— EXERCISE —
When you come to the line with "This screenshot has height=441, width=640.", begin repeating; continue exactly through the final line of the records and include nothing from before.

— MATERIAL FOR THE TASK —
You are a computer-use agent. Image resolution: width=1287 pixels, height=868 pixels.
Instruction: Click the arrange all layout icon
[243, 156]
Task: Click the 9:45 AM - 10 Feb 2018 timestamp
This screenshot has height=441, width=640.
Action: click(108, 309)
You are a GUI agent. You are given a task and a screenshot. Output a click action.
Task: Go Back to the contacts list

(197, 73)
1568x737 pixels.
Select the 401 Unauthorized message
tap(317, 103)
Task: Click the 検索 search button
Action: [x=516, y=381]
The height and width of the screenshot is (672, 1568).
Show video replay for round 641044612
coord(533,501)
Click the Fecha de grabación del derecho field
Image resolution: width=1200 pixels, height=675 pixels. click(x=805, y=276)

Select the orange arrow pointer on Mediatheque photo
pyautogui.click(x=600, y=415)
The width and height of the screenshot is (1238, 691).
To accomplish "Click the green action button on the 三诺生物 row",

— RESPONSE TO THE EXERCISE —
This screenshot has height=441, width=640.
Action: click(108, 309)
You are a GUI agent. You are given a task and a screenshot. Output a click action.
Task: Go Back to the contacts list

(197, 73)
1568x737 pixels.
Select the 401 Unauthorized message
tap(317, 103)
Task: Click the 検索 search button
Action: [x=516, y=381]
The height and width of the screenshot is (672, 1568).
Show video replay for round 641044612
coord(533,501)
Click the Fecha de grabación del derecho field
Image resolution: width=1200 pixels, height=675 pixels. click(x=805, y=276)

Select the orange arrow pointer on Mediatheque photo
pyautogui.click(x=600, y=415)
The width and height of the screenshot is (1238, 691).
To accomplish "Click the green action button on the 三诺生物 row",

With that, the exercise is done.